The words haunted me each and every time I passed another set of chains. I’d consented to this. All of it. Now the only thing I could do was evade capture, outlast the men who were at that very minute hunting me in the tunnels.
I didn’t use the flashlight on my phone unless I needed it, worried about the battery, and I stepped carefully into the darkness beyond the red lights, holding my hands out in front of me to keep from smacking face-first into one of the tables, sets of chairs, or rows of shelves I’d seen pushed up against the walls of the tunnel.
I kept expecting to run into a brick wall, to reach the end of the tunnel system, but it never happened, and I was more than a little freaked as I walked deeper and deeper under Blackwell Falls.
I’d just stepped into the glow of another red light when I heard voices.
Male voices.
I stopped cold, listening, trying to gauge where they were coming from, and was surprised to hear them echo from the tunnels ahead of me.
That was something I hadn’t counted on, that the tunnels might intersect in more than one place, allowing the hunters to lap me, then double back on me from a different direction.

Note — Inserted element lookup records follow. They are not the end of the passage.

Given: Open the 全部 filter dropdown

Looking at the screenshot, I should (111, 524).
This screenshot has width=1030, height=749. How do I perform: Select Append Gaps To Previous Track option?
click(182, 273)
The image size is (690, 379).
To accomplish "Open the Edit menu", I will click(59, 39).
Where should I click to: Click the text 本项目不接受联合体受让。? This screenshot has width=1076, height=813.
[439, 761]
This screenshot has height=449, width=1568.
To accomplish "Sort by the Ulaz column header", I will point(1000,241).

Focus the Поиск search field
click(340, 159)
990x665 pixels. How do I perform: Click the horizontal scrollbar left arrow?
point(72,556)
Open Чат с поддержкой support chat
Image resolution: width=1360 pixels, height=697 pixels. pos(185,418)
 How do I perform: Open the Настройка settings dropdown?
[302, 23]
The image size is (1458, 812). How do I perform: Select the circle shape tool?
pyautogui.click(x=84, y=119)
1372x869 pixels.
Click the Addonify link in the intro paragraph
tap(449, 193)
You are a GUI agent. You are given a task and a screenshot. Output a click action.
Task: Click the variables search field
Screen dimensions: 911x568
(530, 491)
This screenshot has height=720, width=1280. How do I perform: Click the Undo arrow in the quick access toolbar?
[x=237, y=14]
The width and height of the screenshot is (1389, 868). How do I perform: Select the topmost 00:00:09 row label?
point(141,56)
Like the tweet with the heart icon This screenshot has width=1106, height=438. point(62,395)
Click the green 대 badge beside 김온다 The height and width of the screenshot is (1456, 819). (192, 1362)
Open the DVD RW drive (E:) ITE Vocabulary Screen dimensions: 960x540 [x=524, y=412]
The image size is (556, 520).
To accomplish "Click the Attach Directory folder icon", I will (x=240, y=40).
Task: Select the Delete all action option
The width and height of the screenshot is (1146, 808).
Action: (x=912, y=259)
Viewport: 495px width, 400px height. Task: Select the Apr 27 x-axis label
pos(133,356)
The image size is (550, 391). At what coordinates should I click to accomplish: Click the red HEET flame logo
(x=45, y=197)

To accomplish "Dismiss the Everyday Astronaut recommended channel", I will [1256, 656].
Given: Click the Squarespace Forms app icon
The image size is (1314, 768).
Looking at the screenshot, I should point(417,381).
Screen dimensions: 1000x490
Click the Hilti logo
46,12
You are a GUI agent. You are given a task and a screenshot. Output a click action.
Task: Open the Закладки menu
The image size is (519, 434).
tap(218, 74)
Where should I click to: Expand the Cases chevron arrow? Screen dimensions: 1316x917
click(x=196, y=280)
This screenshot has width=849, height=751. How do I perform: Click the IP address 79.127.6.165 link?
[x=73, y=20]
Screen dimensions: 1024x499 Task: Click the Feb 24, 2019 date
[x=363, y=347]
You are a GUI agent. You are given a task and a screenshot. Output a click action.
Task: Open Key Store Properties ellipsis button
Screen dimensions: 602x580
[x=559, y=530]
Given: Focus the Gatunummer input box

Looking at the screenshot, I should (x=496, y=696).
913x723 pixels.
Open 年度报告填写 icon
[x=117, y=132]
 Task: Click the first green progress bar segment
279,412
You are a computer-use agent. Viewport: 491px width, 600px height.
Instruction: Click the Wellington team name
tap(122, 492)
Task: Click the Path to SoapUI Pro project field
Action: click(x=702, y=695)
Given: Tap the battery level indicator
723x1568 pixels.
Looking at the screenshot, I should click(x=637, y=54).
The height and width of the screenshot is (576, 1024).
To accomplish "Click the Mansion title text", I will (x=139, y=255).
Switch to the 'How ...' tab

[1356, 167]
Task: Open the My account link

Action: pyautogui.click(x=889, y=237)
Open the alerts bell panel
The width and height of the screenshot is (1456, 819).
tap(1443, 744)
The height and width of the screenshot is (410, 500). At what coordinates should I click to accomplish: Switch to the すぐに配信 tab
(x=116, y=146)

I stood still just long enough to realize the voices were getting louder.
Closer.
I moved back the way I’d come in a hurry, and for the first time since the Hunt began, I felt cornered. Assuming all the men hadn’t lapped me in one of the other tunnels, there were moreof them this way, but I couldn’t keep moving forward without running into the others either.
I didn’t know the rules of the Hunt for the men. Could any of them chase any of us? Or had there been something to the way they’d sized us up in the holding room, some kind of claiming?
I could hardly think it without feeling my cheeks burn. What would my educated, feminist parents say if they knew I was submitting to such an archaic dynamic, one where groups of men chased me through tunnels for the prize of my servitude?
I pushed the thought aside. My parents — my whole life — felt far away from the darkness of the tunnels. All except for June. She felt closer than ever, and I heard her voice in my head:don’t think about the ’rents, Maeve. Move your ass.